The determination of governments to try and deal with wage militancy will also grow. Here, it seems, is the one factor in the situation which can be controlled without weakening the system’s general stability. Continual calls for governments to stand firm against wage claims will be met with spasmodic attempts to do so. The class strains in the system, the growing detachment from, if not hostility to, the system by workers will be accentuated.
Internationally, there is a further threat on the horizon which could wreak untold damage to an already faltering expansion. The US government now seems committed to the construction of massive new missile systems. If these go ahead, arms expenditure will soar once again, and in precisely the way which is most detrimental to the civilian economy. Inflation would be given an unprecedented boost. Yet the new investments involved would be in projects more specialised than ever before, with less spin-off to the rest of industry and with less effect on productivity and unemployment. The present troubles will reappear on a much enhanced scale.
In any case, the present offers little to cheer up British capitalism. All the factors that cause concern internationally are accentuated here by the particular problems of British industry. Government policies over the last six years have done little to solve these. Incomes policy and wage freeze, devaluation and import controls, above all the cutting down on economic growth to a minimum, have produced a small balance of payment surplus. (If, indeed, it was such policies and not unrelated factors like the fall in primary produce prices, that produced this balance). But the cost in terms of unrealised potential production increases has been enormous. Yet any real expansion in the near future threatens side effects that would cut into the surplus and threaten the pound once again.

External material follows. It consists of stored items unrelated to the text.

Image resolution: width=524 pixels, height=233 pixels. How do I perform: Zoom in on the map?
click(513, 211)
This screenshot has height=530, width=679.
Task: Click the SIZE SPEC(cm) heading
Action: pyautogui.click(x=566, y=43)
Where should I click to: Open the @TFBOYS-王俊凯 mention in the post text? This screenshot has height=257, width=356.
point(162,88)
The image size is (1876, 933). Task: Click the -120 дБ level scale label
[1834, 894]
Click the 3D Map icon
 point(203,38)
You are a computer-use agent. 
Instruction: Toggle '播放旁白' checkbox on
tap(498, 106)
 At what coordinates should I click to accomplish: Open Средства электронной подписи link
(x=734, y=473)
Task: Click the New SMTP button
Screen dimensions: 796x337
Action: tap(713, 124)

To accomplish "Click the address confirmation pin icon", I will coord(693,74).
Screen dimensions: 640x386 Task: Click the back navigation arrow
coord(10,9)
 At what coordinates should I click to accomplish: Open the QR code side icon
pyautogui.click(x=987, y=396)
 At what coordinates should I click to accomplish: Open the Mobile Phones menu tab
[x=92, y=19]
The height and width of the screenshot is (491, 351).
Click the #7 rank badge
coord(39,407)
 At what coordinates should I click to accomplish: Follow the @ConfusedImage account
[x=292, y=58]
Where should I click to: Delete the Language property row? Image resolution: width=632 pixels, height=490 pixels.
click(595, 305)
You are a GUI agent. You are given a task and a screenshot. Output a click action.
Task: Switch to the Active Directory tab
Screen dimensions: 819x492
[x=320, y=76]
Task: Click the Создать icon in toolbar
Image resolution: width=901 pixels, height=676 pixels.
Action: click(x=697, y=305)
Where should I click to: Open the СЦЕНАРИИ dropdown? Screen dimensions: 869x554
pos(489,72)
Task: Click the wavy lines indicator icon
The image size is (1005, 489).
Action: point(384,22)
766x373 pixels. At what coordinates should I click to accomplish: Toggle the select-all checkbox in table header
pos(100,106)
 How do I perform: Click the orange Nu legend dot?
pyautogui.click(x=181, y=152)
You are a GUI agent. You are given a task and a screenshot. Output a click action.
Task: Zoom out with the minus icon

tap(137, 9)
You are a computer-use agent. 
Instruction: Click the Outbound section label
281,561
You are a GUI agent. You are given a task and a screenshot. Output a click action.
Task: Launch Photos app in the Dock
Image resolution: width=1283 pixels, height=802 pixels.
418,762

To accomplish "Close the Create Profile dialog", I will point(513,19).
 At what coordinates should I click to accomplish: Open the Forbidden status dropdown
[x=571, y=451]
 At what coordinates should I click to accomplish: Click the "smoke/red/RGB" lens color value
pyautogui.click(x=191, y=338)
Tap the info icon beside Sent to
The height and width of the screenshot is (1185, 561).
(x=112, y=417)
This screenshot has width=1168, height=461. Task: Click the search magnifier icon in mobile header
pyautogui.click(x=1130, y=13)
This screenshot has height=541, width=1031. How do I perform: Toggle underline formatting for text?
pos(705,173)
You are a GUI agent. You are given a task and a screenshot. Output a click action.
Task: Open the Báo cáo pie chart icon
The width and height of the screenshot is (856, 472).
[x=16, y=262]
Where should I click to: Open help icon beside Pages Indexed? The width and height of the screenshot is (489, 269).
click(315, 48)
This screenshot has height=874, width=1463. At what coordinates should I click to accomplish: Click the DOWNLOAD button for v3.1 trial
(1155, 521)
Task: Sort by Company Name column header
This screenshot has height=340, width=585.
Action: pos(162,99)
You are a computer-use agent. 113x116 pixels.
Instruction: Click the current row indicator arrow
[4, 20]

The rate of inflation in Britain this year is likely to be higher than anywhere else. Real expansion could push this to unforseeable heights; but stagnation, or even further recession, will not stop it either. And so the pattern of the past years is likely to continue: the slowest growth rate in the west, a declining share of world markets, and periodic anxieties over the pound producing the pound producing policies that can only aggravate these difficulties.
Against this background the only way the Tories can make any leeway is to cut back on the gains the organised working class have made during three decades of capitalist expansion. The Tories ruled throughout the fifties without trying to weaken fundamentally either the unions or the welfare state. Now such policies seem the only ones that can dampen the long term decline of British capital.